Start of Text

ATLANTIC-ACM’s annual Report Card series collects thousands of service provider ratings from their customers. We publish several of these studies each year – all of them focusing on either wholesale or retail telecom sales and service – and they all are used by service providers for benchmarking how they stack up against their competitors as well as how customers perceive their own performances year over year. Data from recent reports point to diverging trends in the wholesale and retail markets. For illustrative purposes, let’s look at data from a study for each segment – the 2013 edition of our Metro Wholesale Service Provider Report Card for wholesale and our 2013 Business Connectivity Report Card for retail.

In the 2013 Business Connectivity Report Card, which is based on ratings from U.S.-based retail buyers of telecom services, an increased dispersion of provider ratings has developed. When compared to the 2012 results, seven of the eight total operations categories showed increases in:

  • The ranges of provider scores
  • The standard deviations of provider scores
  • The interquartile ranges of provider scores

The 2013 Metro Wholesale Service Provider Report Card revealed the opposite trend, with increasing competition – or compression – in the range of provider ratings, as well as the standard deviations and interquartile ranges.

End of Text

What this exercise asks =>
• A. Name every measure of provider scores that the passage on telecom provider ratings says increased in seven of the eight operations categories of the 2013 Business Connectivity Report Card.
• B. Write the next part of the passage on telecom provider ratings, starting after its final sentence.

Start of Data segment

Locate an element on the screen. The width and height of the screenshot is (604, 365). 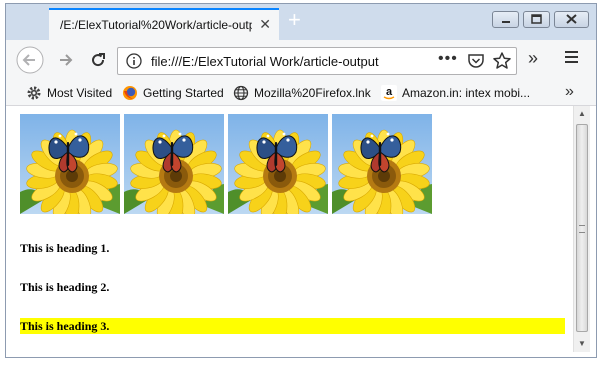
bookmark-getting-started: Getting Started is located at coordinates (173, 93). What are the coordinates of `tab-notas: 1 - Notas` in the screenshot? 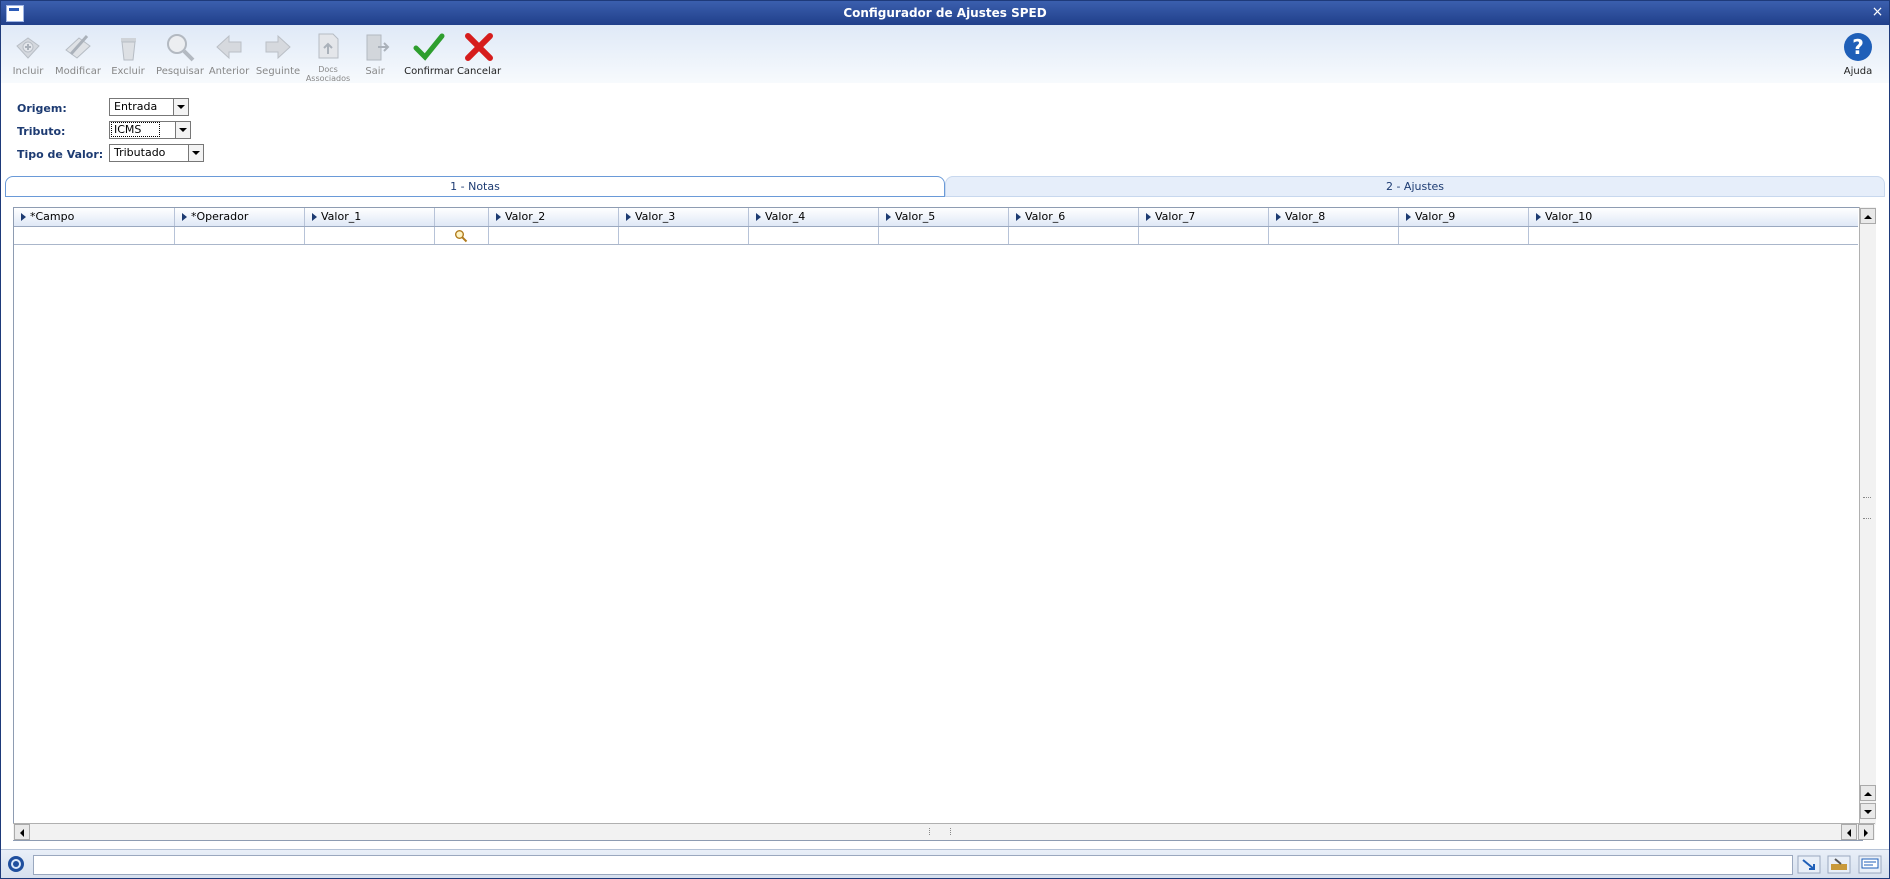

End of Data segment

Outputs in order =>
• A.
- The ranges of provider scores
- The standard deviations of provider scores
- The interquartile ranges of provider scores

• B.
These findings show the rift between the mindsets of retail and wholesale telecom buyers, with the former believing that the field of providers is becoming more competitive and the latter perceiving a shift toward a provider spectrum with less parity. This is important to service providers in that it signals that wholesale buyers may come to expect the industry average from any one of the tightly bunched providers in the market, whereas retail buyers may not know what to expect. The makeup on the buy side also is illustrative; wholesale buyers are typically more homogenous and have knowledge of the telecom industry, whereas retail buyers vary greatly in both their needs and expertise.

Although only two of the year-over-year changes in standard deviation in either report were statistically significant at the 95 percent confidence level, a correlation of the data shows that there is a very strong relationship between the standard deviation shifts and the survey type (r2=0.88). Clearly, correlation does not equal causation, but the combination of such a strong relationship between the market being studied and the movement of competitive concentration, as well as three measures of statistical spread moving in the same – and opposing – directions, show that there is something to be learned about the competition that exists in the retail and wholesale telecom markets, and where that competition might lead in the future.

If this rift between wholesale and retail satisfaction continues, look for executives and strategists at each level to pursue different competitive playbooks. Whereas wholesale providers have more to gain and more to lose within a tight pack of competitors being shopped by savvy buyers accustomed to an industry standard, retail providers are more likely to face a competitive landscape in which the perception gaps are wider, the product needs are more diverse, and differentiation from the group isn’t as difficult to achieve.